**What is needed**
Return every line of the entries that includes the word "computer".

**Exercise data**
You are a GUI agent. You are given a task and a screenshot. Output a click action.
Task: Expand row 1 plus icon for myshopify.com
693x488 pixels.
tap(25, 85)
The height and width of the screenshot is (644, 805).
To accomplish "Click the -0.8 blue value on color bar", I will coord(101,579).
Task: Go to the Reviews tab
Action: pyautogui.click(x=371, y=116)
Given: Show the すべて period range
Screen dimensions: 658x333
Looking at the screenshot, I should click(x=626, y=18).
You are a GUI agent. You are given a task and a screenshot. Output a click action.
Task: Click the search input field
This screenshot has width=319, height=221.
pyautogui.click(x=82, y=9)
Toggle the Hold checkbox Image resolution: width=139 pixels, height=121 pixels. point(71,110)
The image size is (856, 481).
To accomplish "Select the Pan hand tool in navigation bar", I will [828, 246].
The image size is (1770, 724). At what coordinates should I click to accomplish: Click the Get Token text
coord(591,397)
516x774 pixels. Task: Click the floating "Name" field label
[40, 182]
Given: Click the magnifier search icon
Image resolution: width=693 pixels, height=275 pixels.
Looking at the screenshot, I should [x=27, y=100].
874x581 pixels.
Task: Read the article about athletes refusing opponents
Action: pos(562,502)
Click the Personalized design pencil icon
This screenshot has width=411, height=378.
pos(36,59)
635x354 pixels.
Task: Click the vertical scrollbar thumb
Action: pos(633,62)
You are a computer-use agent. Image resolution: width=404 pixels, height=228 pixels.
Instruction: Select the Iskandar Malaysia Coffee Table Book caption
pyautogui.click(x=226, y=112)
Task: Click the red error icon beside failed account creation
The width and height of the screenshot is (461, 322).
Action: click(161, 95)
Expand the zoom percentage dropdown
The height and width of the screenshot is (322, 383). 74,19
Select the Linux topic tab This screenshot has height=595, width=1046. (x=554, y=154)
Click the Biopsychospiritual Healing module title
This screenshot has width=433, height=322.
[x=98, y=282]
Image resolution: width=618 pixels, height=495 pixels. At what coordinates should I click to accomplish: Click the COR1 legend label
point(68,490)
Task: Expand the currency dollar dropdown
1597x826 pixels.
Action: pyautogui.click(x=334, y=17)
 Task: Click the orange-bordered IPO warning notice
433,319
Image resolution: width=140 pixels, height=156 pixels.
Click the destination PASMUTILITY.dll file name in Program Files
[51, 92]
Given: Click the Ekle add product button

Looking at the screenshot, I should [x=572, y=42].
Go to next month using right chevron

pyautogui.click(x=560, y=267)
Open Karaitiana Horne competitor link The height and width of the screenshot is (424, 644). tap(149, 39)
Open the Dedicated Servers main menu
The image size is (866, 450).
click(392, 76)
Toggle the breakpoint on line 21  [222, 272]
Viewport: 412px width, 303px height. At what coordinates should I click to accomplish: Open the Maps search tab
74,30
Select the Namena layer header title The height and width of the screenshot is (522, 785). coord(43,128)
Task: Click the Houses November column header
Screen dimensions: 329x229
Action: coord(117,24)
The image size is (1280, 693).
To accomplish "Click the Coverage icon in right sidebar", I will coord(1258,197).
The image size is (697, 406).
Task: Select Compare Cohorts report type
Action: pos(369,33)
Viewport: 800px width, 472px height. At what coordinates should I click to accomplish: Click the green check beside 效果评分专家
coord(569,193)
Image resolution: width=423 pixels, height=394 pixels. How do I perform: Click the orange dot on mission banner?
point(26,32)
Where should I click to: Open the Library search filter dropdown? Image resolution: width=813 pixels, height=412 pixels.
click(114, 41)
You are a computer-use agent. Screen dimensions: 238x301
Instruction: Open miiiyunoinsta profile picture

**Answer below**
You are a computer-use agent. Image resolution: width=404 pixels, height=228 pixels.
You are a computer-use agent. Screen dimensions: 238x301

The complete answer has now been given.